### Ваша задача
Выпишите без изменений из текста об украинской «мягкой силе» всё от слов «4) Политические лидеры» и до слов «бы находить исполнителей.» включительно.

===== Исходный текст =====

Честно говоря, вероятность своевременного продуцирования новой украинской идеологии (и, соответственно, отечественной «мягкой силы») равна нулю. И дело, судя по всему, не в том, что постсоветская клептократическая власть в свое время не прислушалась к Николаю Рябчуку, Тарасу Возняку или Александру Кривенко. Попробуем перечислить основные причины невозникновения украинского постмодернистского идеологического проекта:
 
1) В 90-х годах  на Украине не существовало  никакой общественно значимой  платформы для поддержки отечественных постмодернистских идеологических проектов. Массовое сознание подавляющей части украинцев (включая ученых и представителей творческих профессий) находилось тогда в плену народнических, совковых и других архаичных способов и стилей мышления;
 
2) В 90-х годах  украинское общество находилось  под фактически монопольным влиянием  внешней »мягкой силы». Мощные  идеологические посылы либеральной  направленности, которые транслировались  тогда из Европы и США, полностью  перекрывали текущие потребности мировоззренческого (постмодернистского) обновления украинского социума. Цитирование и комментирование этих сообщений в местных (особенно в киевской и львовской) интеллектуальных средах стало едва ли не привычной «ритуальной практикой». Соответственно, на тех, кто пытался создавать альтернативные идеологические модели и операбельные мифы, смотрели, как на нарушителей своеобразной «цитатной конвенции». В определенном смысле этот фактор действует до сих пор;
 
3) Формирование  отечественной, национально ориентированной «мягкой силы» наталкивалось на недостаток культурных ресурсов, отсутствие согласованных общественными авторитетами мировоззренческих конвенций, на конфликты и местечковость интеллектуалов. То есть, на «детский синдром» в украинской среде. Тогдашние украинские дискуссии не шли дальше несистемных поисков абстрактной «национальной идеи» и утопических предложений самодеятельных «философов»;
 
4) Политические лидеры Украины  не видели необходимости в  формировании национально ориентированной  «мягкой силы», их образ мышления  был неадекватным по этому  уровню общественных вызовов. Соответственно, на государственном уровне никто  не формировал соответствующих задач (брифов) и не финансировал сред, где такие задачи могли бы находить исполнителей.

===== Блок данных =====

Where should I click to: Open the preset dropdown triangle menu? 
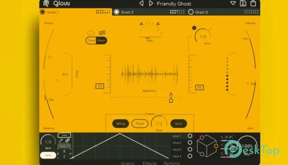[x=233, y=4]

=====

### Ответ
4) Политические лидеры Украины  не видели необходимости в  формировании национально ориентированной  «мягкой силы», их образ мышления  был неадекватным по этому  уровню общественных вызовов. Соответственно, на государственном уровне никто  не формировал соответствующих задач (брифов) и не финансировал сред, где такие задачи могли бы находить исполнителей.